O contraste que Tocqueville estabeleceu entre a democracia como liberdade, e o socialismo como servidão, influenciou diversos autores e debates ao longo dos séculos 19 e 20. No final da vida, com a França mais uma vez sob um regime despótico, uma onda de levantes se espalhando pela Europa e os Estados Unidos em Guerra Civil, Tocqueville temia que o experimento democrático estivesse prestes a fracassar.
Frases de Tocqueville:
“Existe, de fato, uma paixão legítima pela igualdade, que estimula todos os homens a desejarem ser fortes e estimados. Essa paixão tende a elevar o menor ao posto do maior. Mas também se encontra no coração humano um gosto depravado da igualdade, que impele os fracos a quererem levar os fortes a seus níveis, e que reduz os homens a preferir a igualdade na servidão à desigualdade na liberdade.”
“Nada é tão perigoso quanto a violência empregada por pessoas bem-intencionadas com objetivos altruístas.”
“Quanto mais vejo a independência da imprensa em seus principais efeitos, mais me convenço de que, entre os modernos, a independência da imprensa é capital e, por assim dizer, o elemento constitutivo da liberdade. Eu não tenho pela liberdade de imprensa esse amor completo e instantâneo que se concede às coisas cuja natureza é inquestionavelmente boa.

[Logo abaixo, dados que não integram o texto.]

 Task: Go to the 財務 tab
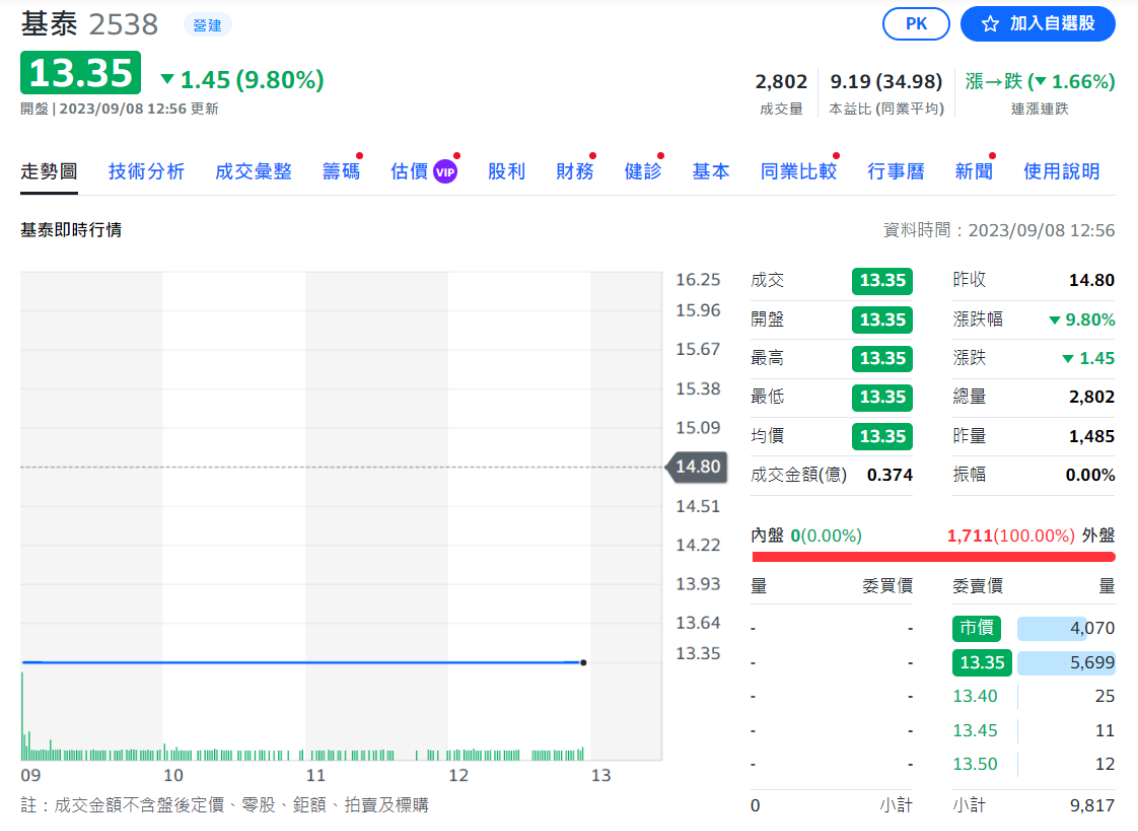point(574,172)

Eu a adoro por causa dos males que evita muito mais do que pelo bem que faz.”
“É mais fácil para o mundo aceitar uma mentira simples do que uma verdade complexa.”
“Uma das fraquezas mais comuns do intelecto humano é procurar conciliar princípios contrários e comprar a paz à custa da lógica.”
“É realmente difícil imaginar como os homens que renunciaram inteiramente ao hábito de administrar seus próprios assuntos poderiam ter sucesso na escolha daqueles que deveriam liderá-los. É impossível acreditar que um governo liberal, energético e sábio possa emergir das cédulas de uma nação de servos.”
“O homem que pede da liberdade qualquer coisa que não seja ela mesma, nasceu para ser um escravo.”
“Aqueles que valorizaram a liberdade apenas pelos benefícios materiais que oferecem nunca a mantiveram por muito tempo.”
“Por mais vigorosamente que a sociedade em geral se esforce para fazer todos os cidadãos iguais, o orgulho pessoal de cada indivíduo sempre fará com que ele tente escapar do nível comum, e ele formará alguma desigualdade em algum lugar para seu próprio proveito.”
“A república americana durará até o dia em que o Congresso descobrir que pode subornar o público com o dinheiro do público.”